Their memorial stones, in the Gainesway cemetery, render concrete the intangible legacies absorbed through the former estates of C.V. Whitney and Greentree. And perhaps those now grieving Empire Maker, who succumbed to a harrowing illness over the weekend, will find some comfort in the reflection that someday a weathered headstone, bearing his name, will likewise inspire gratitude from future custodians not just of this land, but also of this breed.

Gainesway is fortunate that its present is governed with such a profound sense of duty to both past and future. Antony Beck views himself as much as a kind of steward, or trustee, as an owner. And while there is always something exceptionally unsettling, something discordant, about the abrupt death of a Thoroughbred stallion–perhaps the most vital incarnation of animal potency in all Nature–then at least the best are assured something far closer to immortality than will ever be within our own reach.

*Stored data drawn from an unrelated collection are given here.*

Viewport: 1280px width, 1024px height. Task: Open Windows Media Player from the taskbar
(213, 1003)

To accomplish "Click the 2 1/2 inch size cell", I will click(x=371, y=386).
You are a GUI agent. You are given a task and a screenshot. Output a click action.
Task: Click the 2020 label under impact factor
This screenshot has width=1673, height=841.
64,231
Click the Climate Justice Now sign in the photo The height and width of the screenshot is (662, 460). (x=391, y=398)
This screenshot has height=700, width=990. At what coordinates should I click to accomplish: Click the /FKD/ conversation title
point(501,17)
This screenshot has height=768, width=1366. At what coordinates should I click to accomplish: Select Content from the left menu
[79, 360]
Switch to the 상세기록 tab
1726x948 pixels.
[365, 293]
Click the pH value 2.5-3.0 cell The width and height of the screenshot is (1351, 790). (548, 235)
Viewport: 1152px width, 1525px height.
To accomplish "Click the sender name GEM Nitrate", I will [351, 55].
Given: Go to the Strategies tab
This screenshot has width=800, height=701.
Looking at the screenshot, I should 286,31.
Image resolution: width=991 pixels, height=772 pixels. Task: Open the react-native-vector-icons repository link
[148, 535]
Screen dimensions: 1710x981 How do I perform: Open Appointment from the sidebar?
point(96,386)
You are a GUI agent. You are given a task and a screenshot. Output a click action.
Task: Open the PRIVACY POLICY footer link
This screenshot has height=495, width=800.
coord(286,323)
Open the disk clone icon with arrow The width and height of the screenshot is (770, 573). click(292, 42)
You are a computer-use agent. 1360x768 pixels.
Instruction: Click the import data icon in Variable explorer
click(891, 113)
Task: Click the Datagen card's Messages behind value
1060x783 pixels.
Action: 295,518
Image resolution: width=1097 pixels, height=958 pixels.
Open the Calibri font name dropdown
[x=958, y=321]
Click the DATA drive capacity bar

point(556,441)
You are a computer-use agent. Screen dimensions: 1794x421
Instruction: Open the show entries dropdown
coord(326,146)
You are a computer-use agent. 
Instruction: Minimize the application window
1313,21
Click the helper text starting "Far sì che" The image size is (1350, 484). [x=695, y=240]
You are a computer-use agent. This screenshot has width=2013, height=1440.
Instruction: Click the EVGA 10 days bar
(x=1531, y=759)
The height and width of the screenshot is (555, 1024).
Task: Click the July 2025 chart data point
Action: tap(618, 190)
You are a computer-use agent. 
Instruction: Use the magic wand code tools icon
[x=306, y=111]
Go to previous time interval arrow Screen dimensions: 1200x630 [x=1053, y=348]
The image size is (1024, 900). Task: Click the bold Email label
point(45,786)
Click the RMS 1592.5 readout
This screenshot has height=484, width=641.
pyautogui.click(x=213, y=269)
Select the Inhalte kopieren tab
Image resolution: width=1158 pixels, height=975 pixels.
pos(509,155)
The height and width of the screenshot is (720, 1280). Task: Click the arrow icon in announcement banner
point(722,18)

For their genetic legacy is so valuable to us, and so absorbingly mysterious, that Empire Maker's contribution to the breed will remain treasured even as it becomes attenuated by the generations to come. Even in his own lifetime, it was famously reviewed and reinterpreted–to the extent that Beck, in partnership with Carlos Heller of Don Alberto, repatriated him from Japan.

Dr. John Chandler, a man integral to the evolution and success of the Juddmonte operation that will reserve a prominent place for Empire Maker even in its extraordinarily crowded pantheon, explained to me once that this horse had paid a price for one of its few mistakes. And that, at least in his self-deprecating estimation, had been to try to extend the cross-disciplinary, turf-and-dirt synergies that had produced the dams of both Empire Maker and his sire Unbridled. (Both were by European Classic winners.)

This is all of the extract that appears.